§ **AUFGABENSTELLUNG**
Setze den Auszug über die Finanzierung des Plan Colombia nach seinem letzten Satz fort.

§ **BEREITGESTELLTER AUSZUG**
* * * *

Die Kosten des "Plan Colombia" werden von der Regierung für
drei Jahre auf 7,5 Milliarden Dollar geschätzt. 3,5 Milliarden Dollar
sollen durch die Länder des Nordens (USA: 1,5 Milliarden) aufgebracht
werden. Begründet wird die Beteiligung der internationalen Gemeinschaft
mit dem Prinzip der "gemeinsamen Verantwortung". Ohne die Drogenkonsumenten
in den entwickelten Ländern, den USA und Europa - so die Argumentation
- würde eine Bekämpfung des Drogenanbaus durch große Sprühaktionen
(ca. 130.000 ha in den letzten 10 Jahren) mit ihren katastrophalen ökologischen
Nebenwirkungen (Kolumbien ist das Land mit der zweithöchsten Biodiversität
der Welt) unnötig werden. Da die Drogenanbaugebiete zu großen
Teilen von der Guerrilla, zu kleineren Teilen von den Paramilitärs
beherrscht würden, eine Lösung des bewaffneten Konflikts folglich
eine conditio sine qua non zur erfolgreichen Bekämpfung des Drogenanbaus
und –handels sei, müssten Nordamerika und Europa sowohl bei der Überwindung
des bewaffneten Konflikts als auch der Bekämpfung des Narcotráfico,
der Wiederherstellung des durch die Drogenbekämpfung zerstörten
ökologischen Gleichgewichtes und der Förderung nachhaltiger
Entwicklung in den Konflikt- und Drogenzonen Verantwortung übernehmen.

* * * *

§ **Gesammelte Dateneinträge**
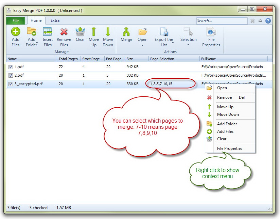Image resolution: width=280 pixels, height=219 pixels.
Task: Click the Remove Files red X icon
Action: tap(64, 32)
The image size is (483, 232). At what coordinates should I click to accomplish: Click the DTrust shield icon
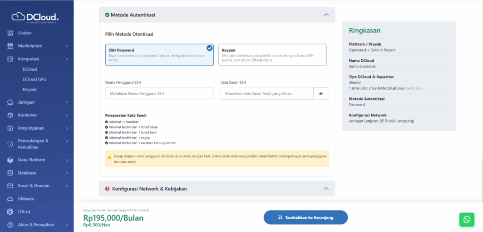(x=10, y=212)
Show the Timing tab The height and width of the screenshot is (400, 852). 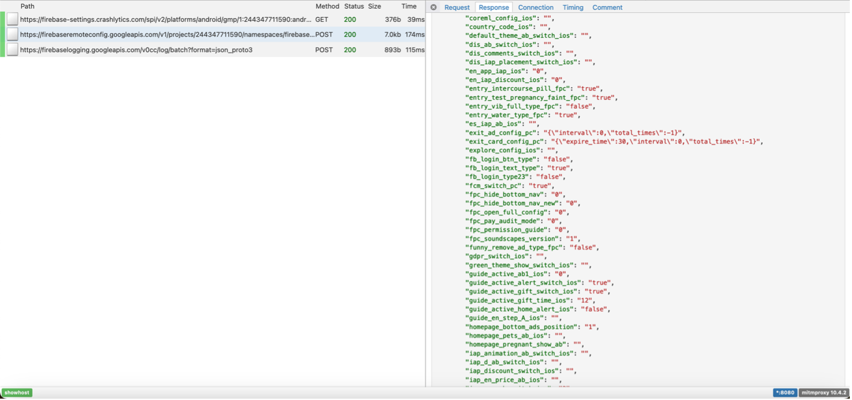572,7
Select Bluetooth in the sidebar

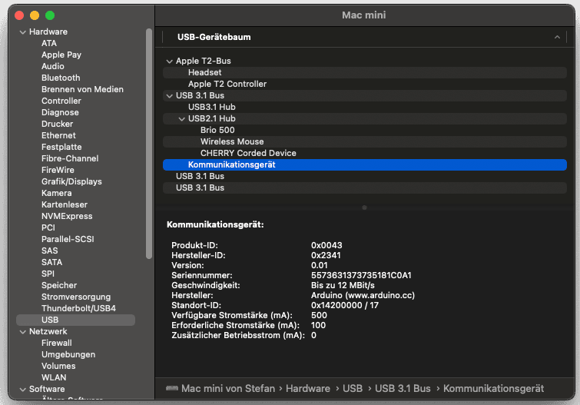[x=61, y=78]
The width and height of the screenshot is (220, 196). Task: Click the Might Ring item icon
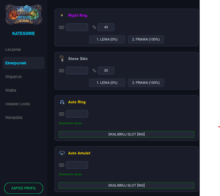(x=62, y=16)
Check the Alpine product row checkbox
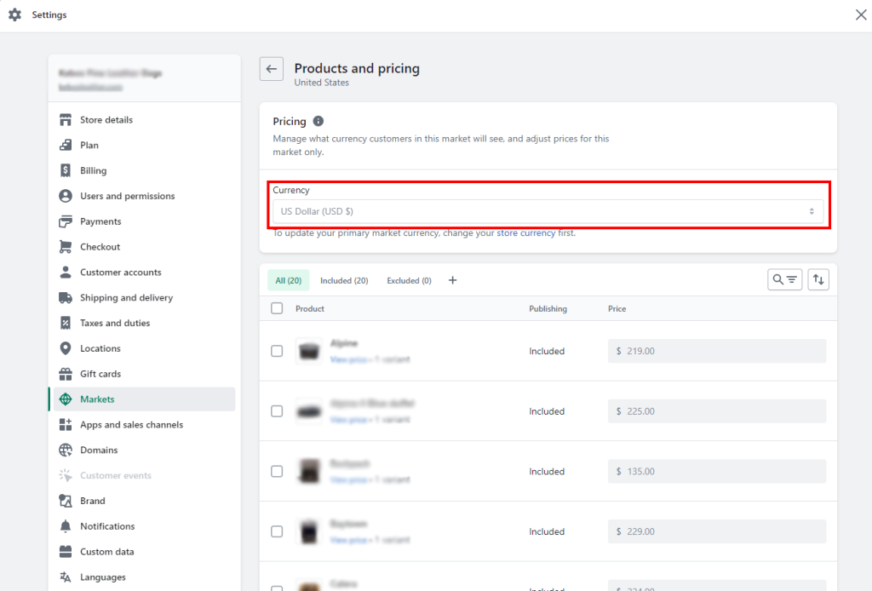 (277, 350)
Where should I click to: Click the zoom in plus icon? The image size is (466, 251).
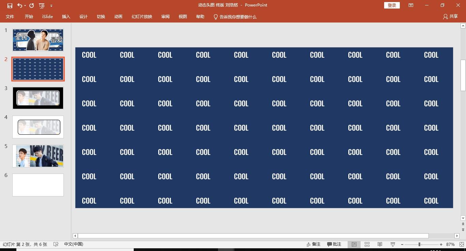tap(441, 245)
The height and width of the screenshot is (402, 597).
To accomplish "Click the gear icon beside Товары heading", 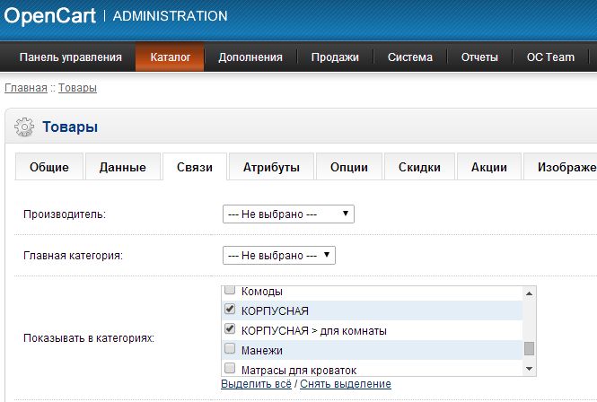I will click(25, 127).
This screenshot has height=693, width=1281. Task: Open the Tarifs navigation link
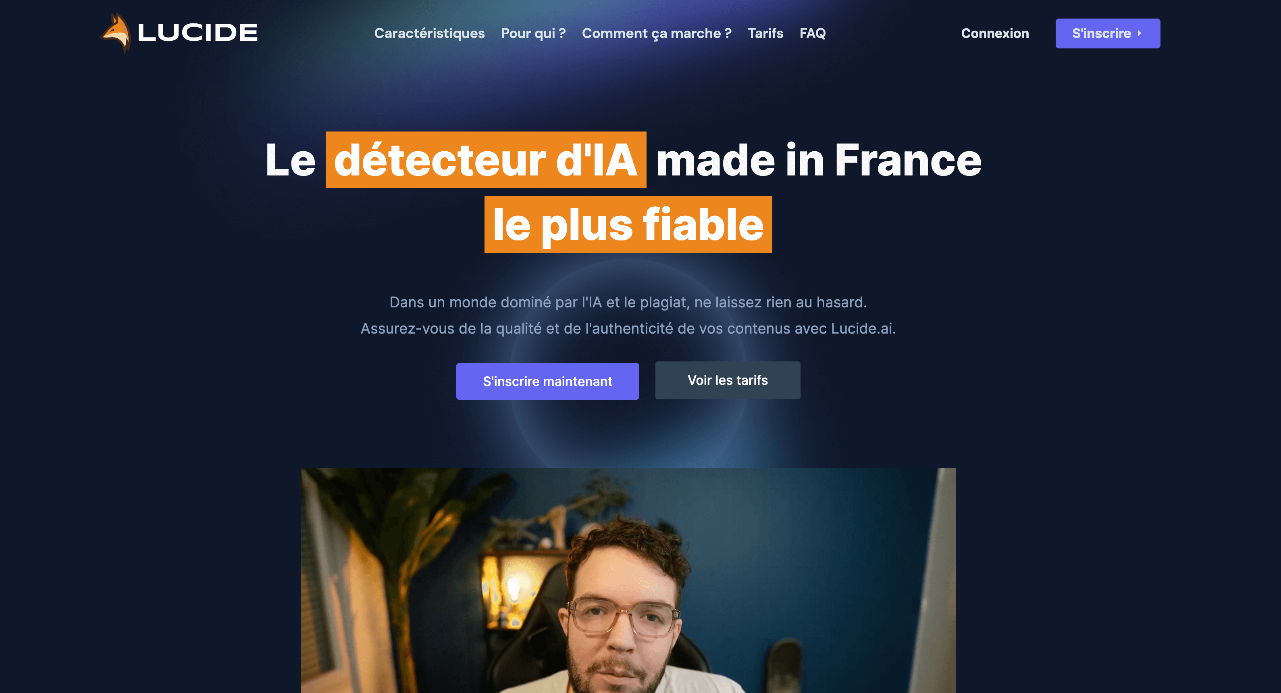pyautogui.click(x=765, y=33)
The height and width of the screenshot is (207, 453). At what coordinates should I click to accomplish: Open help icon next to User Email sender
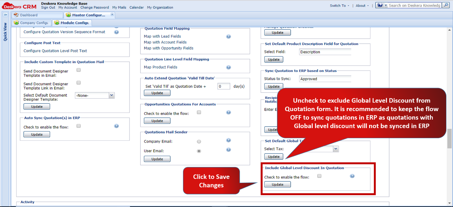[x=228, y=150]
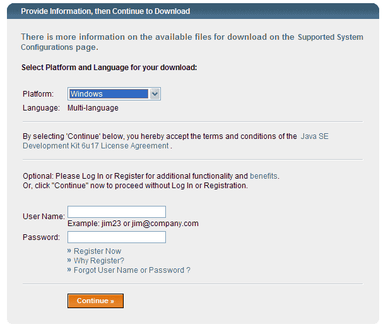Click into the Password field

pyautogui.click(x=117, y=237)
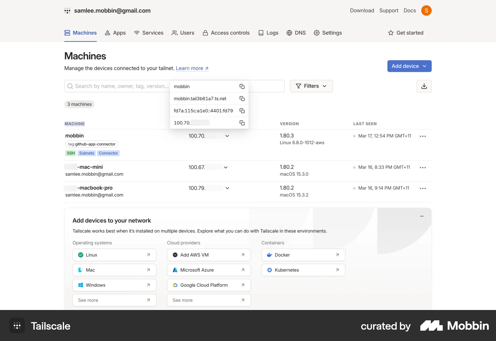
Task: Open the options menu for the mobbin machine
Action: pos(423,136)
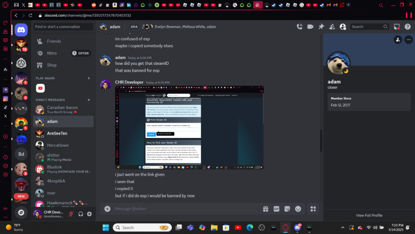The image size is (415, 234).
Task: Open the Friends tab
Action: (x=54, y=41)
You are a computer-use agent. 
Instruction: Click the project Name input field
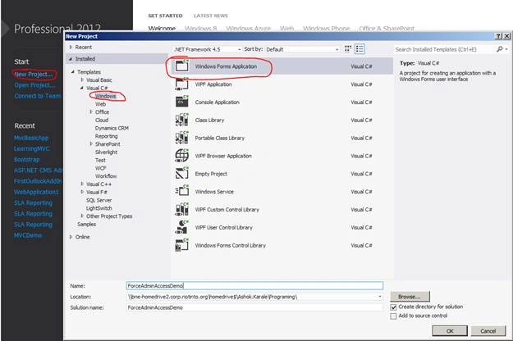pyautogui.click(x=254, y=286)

* * * *

§ **LÖSUNG DER AUFGABE**
Kolumbiens Friedensdiplomatie gegenüber den Industrieländern
ist darauf gerichtet, der internationalen Gemeinschaft die enge Beziehung
zwischen Menschenrechtsproblematik, Umweltzerstörung im Amazonas-
und Orinoco-Gebiet, Drogenwirtschaft und Guerillakrieg darzustellen. Eine zweite Linie der kolumbianischen Friedensdiplomatie ist auf seine Nachbarn gerichtet. Kolumbien hat über sechstausend Kilometer, meist unbewohnte, Grenzen: 2219 mit Venezuela, 1645 mit Brasilien, 1625 mit Peru, 586 mit Ecuador und 266 gänzlich unkontrollierbare Kilometer mit Panama. Man schätzt, daß an den kolumbianischen Grenzen einundsiebzig Gruppen der Guerrilla mit ungefähr zehntausend Kämpfern und fünfundvierzig Gruppen der Paramilitärs mit ca. zweitausend Mann operieren, ebenso etwa dreißigtausend Militärs und Polizeitruppen Kolumbiens. Neben Waffenschmuggel, dessen Opfer Kolumbien ist, beklagen die Nachbarn den Missbrauch der Grenzgebiete ihrer Staaten als Rückzugs- und Ruheräume durch die Guerrilla. Venezuela scheint von allen Ländern am ehesten gerüstet, seine Grenze mit ca. zwanzigtausend Soldaten in hundertfünf Militärposten gemeinsam mit etwa seibzehntausend kolumbianischen Militärs zu kontrollieren. An der Grenze zu Brasilien hat Kolumbien rund fünftausend Mann stationiert, Brasilien etwa zehntausend. Panama, das lediglich über Polizei verfügt, ist nicht in der Lage, seine Grenzen zu kontrollieren. Der Oberkommandierende der amerikanischen Streitkräfte Süd, General Wilhelm, stellte dementsprechend im Sommer fest, Panama könne wegen der Präsenz der FARC an seinen Grenzen nicht die Sicherheit des Kanals garantieren. Aber nicht nur in den USA, wird die "kolumbianische Gefahr"
als Argument für die Durchsetzung anderer politischer Interessen
genutzt. Der peruanische Präsident Fujimori z.B. treibt mit dem Hinweis
auf die kolumbianische Bedrohung erfolgreich Wahlkampf. Venezuelas Präsident,
Oberst Hugo Chavez hat eine Vision des Weges zum kolumbianischen Frieden,
die keineswegs mit der der kolumbianischen Eliten übereinstimmt.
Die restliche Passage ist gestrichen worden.